Todo comienza a los pocos minutos tras el último latido. En un fenómeno llamado pallor mortis, la piel empieza a perder su color porque la sangre deja de circular por los capilares. Aunque ocurre en todas las personas, los cambios son más visibles en tonos de piel más claros. Paralelamente, el cuerpo comienza a enfriarse, perdiendo aproximadamente 1.5 °F (0.84 °C) por hora, hasta igualarse con la temperatura ambiental.
Sin embargo, incluso mientras se enfría, el cuerpo está lejos de estar inactivo. Las células privadas de oxígeno inician un proceso llamado autolisis o autodigestión, en el que las enzimas comienzan a descomponer las membranas celulares. Este proceso libera pigmentos que se acumulan en los vasos sanguíneos, generando manchas púrpuras o rojizas visibles en la piel horas más tarde.
Aproximadamente entre dos y seis horas después de la muerte, los músculos se endurecen debido a un fenómeno conocido como rigor mortis. Este endurecimiento ocurre porque las proteínas responsables de la contracción muscular se bloquean, dejando el cuerpo rígido. Para los encargados de preparar un cuerpo para un funeral, como los embalsamadores, esto puede suponer un desafío técnico.

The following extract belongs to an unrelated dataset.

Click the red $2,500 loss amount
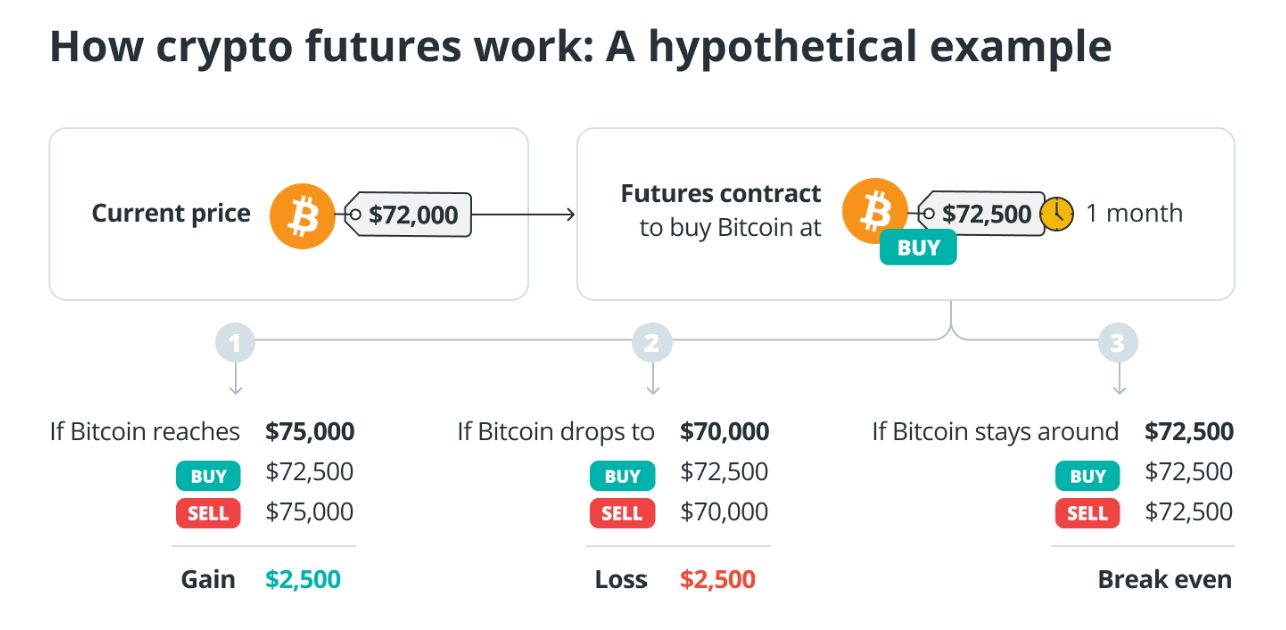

Luego entran en acción las bacterias que siempre han habitado nuestro cuerpo. Mientras vivimos, estas bacterias, especialmente las del intestino, están controladas por el sistema inmunológico. Tras la muerte, quedan libres para expandirse y comenzar su trabajo: descomponer tejidos, viajando por los vasos sanguíneos hacia órganos como el corazón y el cerebro. Este proceso, llamado putrefacción, suele completarse varios días después, produciendo gases que hinchan el cuerpo y rompen la piel, atrayendo insectos al festín.
La descomposición varía según factores como el entorno, la causa de muerte o incluso la ropa que lleva el cuerpo. Para retrasar este proceso, la humanidad ha desarrollado técnicas como el embalsamamiento. Desde métodos antiguos que usaban miel o vino, hasta técnicas modernas que emplean soluciones de formaldehído, el objetivo siempre ha sido preservar el cuerpo para honrar su memoria en los días siguientes a la muerte.
Aunque la descomposición es inevitable, es un recordatorio de que incluso en el final, el cuerpo sigue contando historias: las de un ciclo de vida que no se detiene.